▸ **Task**
Format the lines from the one containing "Click into the" through the one containing "Action: point(1496,540)", both included, as a JSON list of strings with one string per line and blank lines omitted.

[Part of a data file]
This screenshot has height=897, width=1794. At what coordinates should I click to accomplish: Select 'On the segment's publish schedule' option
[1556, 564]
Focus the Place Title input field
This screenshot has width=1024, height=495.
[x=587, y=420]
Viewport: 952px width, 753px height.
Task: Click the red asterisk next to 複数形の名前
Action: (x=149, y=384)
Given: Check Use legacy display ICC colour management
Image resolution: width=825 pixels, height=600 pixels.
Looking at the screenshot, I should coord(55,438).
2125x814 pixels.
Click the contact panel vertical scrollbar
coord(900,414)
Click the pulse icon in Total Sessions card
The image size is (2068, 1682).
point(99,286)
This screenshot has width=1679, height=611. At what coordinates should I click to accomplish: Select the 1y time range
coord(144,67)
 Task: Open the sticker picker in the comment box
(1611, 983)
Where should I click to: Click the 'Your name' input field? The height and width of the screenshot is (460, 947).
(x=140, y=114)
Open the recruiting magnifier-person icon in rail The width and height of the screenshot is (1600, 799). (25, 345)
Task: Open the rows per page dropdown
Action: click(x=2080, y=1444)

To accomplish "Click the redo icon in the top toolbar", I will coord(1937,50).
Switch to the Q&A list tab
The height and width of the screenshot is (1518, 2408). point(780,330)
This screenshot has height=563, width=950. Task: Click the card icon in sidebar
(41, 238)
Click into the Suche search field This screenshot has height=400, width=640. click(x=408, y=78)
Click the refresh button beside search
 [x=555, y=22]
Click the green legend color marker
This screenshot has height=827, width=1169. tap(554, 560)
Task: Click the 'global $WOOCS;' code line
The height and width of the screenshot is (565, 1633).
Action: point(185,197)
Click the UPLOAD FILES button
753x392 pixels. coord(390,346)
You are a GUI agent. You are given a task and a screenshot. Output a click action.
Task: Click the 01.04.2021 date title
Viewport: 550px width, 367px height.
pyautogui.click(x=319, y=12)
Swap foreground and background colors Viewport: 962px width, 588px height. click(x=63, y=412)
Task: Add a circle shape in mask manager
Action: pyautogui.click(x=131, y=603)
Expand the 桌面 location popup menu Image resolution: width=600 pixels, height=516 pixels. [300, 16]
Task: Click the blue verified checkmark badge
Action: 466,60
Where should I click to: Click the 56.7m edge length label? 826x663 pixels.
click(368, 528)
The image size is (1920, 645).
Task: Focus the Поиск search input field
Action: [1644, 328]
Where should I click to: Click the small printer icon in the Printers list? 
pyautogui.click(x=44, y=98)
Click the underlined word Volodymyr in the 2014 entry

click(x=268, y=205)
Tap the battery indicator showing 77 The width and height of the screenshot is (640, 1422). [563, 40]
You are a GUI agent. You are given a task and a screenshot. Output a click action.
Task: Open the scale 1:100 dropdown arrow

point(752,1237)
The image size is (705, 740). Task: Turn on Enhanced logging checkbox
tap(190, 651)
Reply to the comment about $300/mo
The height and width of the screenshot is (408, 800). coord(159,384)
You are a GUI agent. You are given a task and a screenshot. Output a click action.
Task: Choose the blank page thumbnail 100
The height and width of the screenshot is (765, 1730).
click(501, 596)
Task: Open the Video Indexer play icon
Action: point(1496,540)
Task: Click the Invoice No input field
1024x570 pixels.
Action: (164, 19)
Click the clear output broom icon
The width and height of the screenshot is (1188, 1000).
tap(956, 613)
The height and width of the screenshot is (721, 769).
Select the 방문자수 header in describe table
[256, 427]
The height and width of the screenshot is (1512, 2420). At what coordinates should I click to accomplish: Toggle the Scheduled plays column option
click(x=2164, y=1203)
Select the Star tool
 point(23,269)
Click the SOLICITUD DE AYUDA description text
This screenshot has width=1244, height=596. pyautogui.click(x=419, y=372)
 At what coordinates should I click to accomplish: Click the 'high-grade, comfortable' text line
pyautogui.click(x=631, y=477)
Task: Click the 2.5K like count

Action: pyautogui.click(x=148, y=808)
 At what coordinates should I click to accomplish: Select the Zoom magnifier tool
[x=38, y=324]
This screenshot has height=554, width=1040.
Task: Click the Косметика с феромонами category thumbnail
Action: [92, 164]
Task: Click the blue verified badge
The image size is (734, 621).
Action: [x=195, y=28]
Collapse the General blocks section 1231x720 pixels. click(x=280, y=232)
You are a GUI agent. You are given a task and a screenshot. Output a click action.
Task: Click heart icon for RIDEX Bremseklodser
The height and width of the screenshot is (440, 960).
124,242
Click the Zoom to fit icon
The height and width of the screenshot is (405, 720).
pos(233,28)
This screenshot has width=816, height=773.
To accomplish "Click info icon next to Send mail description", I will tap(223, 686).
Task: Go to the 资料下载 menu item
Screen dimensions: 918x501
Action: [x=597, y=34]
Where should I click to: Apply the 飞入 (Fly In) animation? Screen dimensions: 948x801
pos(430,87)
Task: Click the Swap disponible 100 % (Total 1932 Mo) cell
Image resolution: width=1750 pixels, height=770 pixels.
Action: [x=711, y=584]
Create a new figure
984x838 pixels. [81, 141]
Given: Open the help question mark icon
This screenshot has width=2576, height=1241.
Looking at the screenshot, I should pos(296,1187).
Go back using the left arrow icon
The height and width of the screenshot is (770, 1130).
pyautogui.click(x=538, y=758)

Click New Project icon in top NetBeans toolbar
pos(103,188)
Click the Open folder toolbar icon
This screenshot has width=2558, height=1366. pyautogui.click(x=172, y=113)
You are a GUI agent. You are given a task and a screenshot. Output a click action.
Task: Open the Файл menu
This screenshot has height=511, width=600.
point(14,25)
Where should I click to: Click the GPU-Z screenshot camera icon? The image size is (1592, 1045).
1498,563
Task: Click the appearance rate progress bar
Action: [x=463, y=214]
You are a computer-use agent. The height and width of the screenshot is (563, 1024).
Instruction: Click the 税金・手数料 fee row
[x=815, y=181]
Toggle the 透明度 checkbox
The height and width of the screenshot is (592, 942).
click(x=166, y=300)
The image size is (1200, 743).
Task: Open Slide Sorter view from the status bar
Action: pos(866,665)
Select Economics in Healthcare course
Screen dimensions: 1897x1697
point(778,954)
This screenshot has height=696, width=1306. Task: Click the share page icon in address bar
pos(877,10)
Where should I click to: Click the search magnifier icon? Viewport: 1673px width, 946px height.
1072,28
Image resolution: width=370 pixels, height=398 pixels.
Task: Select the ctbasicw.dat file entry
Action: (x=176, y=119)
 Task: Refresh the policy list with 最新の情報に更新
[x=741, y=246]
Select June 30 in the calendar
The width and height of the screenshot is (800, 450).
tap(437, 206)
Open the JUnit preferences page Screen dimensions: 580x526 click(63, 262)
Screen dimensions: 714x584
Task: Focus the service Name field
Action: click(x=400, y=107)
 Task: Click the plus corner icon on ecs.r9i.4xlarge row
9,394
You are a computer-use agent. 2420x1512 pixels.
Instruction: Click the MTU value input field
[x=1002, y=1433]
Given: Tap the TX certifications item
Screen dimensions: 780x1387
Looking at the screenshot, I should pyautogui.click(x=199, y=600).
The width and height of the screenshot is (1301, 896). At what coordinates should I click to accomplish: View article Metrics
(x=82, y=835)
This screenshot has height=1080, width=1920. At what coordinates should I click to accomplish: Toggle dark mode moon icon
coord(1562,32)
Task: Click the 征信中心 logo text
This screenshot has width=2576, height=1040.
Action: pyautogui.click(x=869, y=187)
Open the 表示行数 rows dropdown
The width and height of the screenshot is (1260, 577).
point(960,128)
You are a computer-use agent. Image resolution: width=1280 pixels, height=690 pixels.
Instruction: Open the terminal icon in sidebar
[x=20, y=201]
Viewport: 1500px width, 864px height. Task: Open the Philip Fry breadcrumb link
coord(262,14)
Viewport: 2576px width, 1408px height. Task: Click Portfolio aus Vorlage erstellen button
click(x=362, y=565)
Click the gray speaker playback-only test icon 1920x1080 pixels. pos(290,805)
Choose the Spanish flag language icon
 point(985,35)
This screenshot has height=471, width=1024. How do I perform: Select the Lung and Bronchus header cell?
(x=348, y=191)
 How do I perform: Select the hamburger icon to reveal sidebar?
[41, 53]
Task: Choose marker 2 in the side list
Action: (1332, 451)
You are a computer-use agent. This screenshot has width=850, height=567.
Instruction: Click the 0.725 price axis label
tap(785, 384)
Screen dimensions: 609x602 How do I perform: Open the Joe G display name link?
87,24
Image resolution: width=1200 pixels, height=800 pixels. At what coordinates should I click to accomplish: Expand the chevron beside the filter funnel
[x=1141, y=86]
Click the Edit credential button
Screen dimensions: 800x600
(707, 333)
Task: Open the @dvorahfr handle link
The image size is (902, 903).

▸ **Response for this exercise**
[
  "Click into the Suche search field This screenshot has height=400, width=640. click(x=408, y=78)",
  "Click the refresh button beside search",
  " [x=555, y=22]",
  "Click the green legend color marker",
  "This screenshot has height=827, width=1169. tap(554, 560)",
  "Task: Click the 'global $WOOCS;' code line",
  "The height and width of the screenshot is (565, 1633).",
  "Action: point(185,197)",
  "Click the UPLOAD FILES button",
  "753x392 pixels. coord(390,346)",
  "You are a GUI agent. You are given a task and a screenshot. Output a click action.",
  "Task: Click the 01.04.2021 date title",
  "Viewport: 550px width, 367px height.",
  "pyautogui.click(x=319, y=12)",
  "Swap foreground and background colors Viewport: 962px width, 588px height. click(x=63, y=412)",
  "Task: Add a circle shape in mask manager",
  "Action: pyautogui.click(x=131, y=603)",
  "Expand the 桌面 location popup menu Image resolution: width=600 pixels, height=516 pixels. [300, 16]",
  "Task: Click the blue verified checkmark badge",
  "Action: 466,60",
  "Where should I click to: Click the 56.7m edge length label? 826x663 pixels.",
  "click(368, 528)",
  "The image size is (1920, 645).",
  "Task: Focus the Поиск search input field",
  "Action: [1644, 328]",
  "Where should I click to: Click the small printer icon in the Printers list? ",
  "pyautogui.click(x=44, y=98)",
  "Click the underlined word Volodymyr in the 2014 entry",
  "click(x=268, y=205)",
  "Tap the battery indicator showing 77 The width and height of the screenshot is (640, 1422). [563, 40]",
  "You are a GUI agent. You are given a task and a screenshot. Output a click action.",
  "Task: Open the scale 1:100 dropdown arrow",
  "point(752,1237)",
  "The image size is (705, 740). Task: Turn on Enhanced logging checkbox",
  "tap(190, 651)",
  "Reply to the comment about $300/mo",
  "The height and width of the screenshot is (408, 800). coord(159,384)",
  "You are a GUI agent. You are given a task and a screenshot. Output a click action.",
  "Task: Choose the blank page thumbnail 100",
  "The height and width of the screenshot is (765, 1730).",
  "click(501, 596)",
  "Task: Open the Video Indexer play icon",
  "Action: point(1496,540)"
]